The design of the experiment was as complicated as it was cruel.

10 children had been labelled as ‘stutterers’. They were split into two groups of five.

One group was told that their speech was fine and they did not stutter.

The other group was told that their stutter was as bad as the teachers have reported it to be.

The remaining 12 children who showed no evidence of stuttering were randomly put into two groups of six.

One of these groups was told that they were developing a stutter and that it must be corrected immediately.

The final group was told their speech was fine and they were praised and complimented on their pronunciation and enunciation.

This experiment lasted five months and over this time the staff at the children’s home as well as the researchers reinforced what the children had been told at the beginning of the experiment.

The results were practically immediate and the most severe for the group of non-stutterers who had been labelled as stutterers.

A number of the children in this group, one as young as five years old refused to speak, they hung their heads low and when they spoke they did so very quietly and with little to no confidence. Other children became withdrawn and isolated from friends as they had so little confidence in their ability to communicate that they just stopped speaking with their friends. The trauma caused to the children within this group is what lead to a lawsuit being brought against the university for sanctioning such cruel research on children that were too young and too vulnerable to advocate for themselves and be protected from the short and long-term damage this study caused.

So, what’s the lesson?

That there is immeasurable power in our words.

The children in this experiment were young so you might be thinking, ‘but I’m an adult, I can just ignore when people say mean things to me’. Yes, but what about what you tell yourself, what about the messages you have been repeating in your head for years that you never question? The messages you may have (just like these children) received from the external world but then interanlised to incorporate into your own story.

These words can vary from the outright negative (although often said under our breath) “god I look fat today” or “you’re so f*cking stupid” to the less overtly deprecating “I’m terrible with numbers so you’ll have to do it” or the “I’m not smart enough for a job like that.”

The research shows that we have an estimated 12,000 to 60,000 thoughts per day, with 80% being negative and 95% being a repetition of what we think every single day. And for those of us who consider ourselves ‘talkers’, that’s an awful lot of negative words that are not only going through our minds but coming out of our mouths.

Supplied information:
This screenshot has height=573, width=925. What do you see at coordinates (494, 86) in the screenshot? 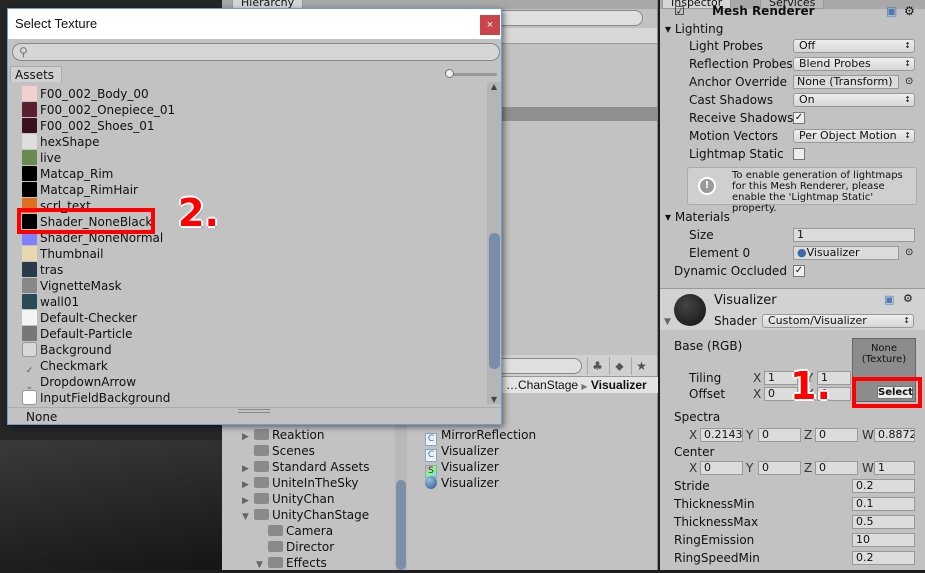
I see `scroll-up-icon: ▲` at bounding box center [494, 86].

...

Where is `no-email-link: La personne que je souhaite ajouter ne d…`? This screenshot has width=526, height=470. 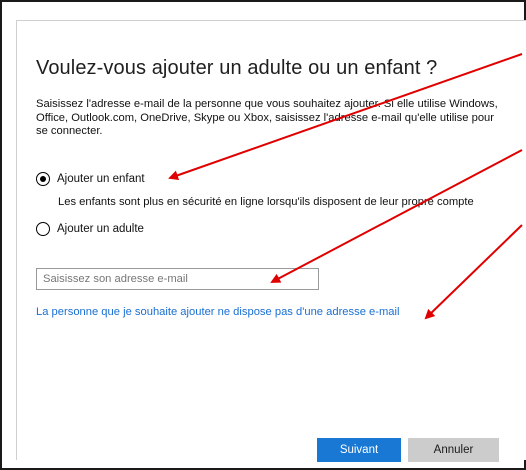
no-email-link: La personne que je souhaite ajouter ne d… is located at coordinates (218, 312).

Problems to solve:
• A. Answer the following questions using the passage on the stuttering experiment:
(i) How long did the experiment last?
(ii) How were the 12 children who showed no evidence of stuttering divided?
(iii) According to the research the passage cites, how many thoughts per day does a person have?
• B. Reproduce the portion of the passage on the stuttering experiment from "A number of" up to and including "what’s the lesson?".

Completed exercise:
• A.
(i) Five months.
(ii) They were randomly put into two groups of six.
(iii) An estimated 12,000 to 60,000.

• B.
A number of the children in this group, one as young as five years old refused to speak, they hung their heads low and when they spoke they did so very quietly and with little to no confidence. Other children became withdrawn and isolated from friends as they had so little confidence in their ability to communicate that they just stopped speaking with their friends. The trauma caused to the children within this group is what lead to a lawsuit being brought against the university for sanctioning such cruel research on children that were too young and too vulnerable to advocate for themselves and be protected from the short and long-term damage this study caused.

So, what’s the lesson?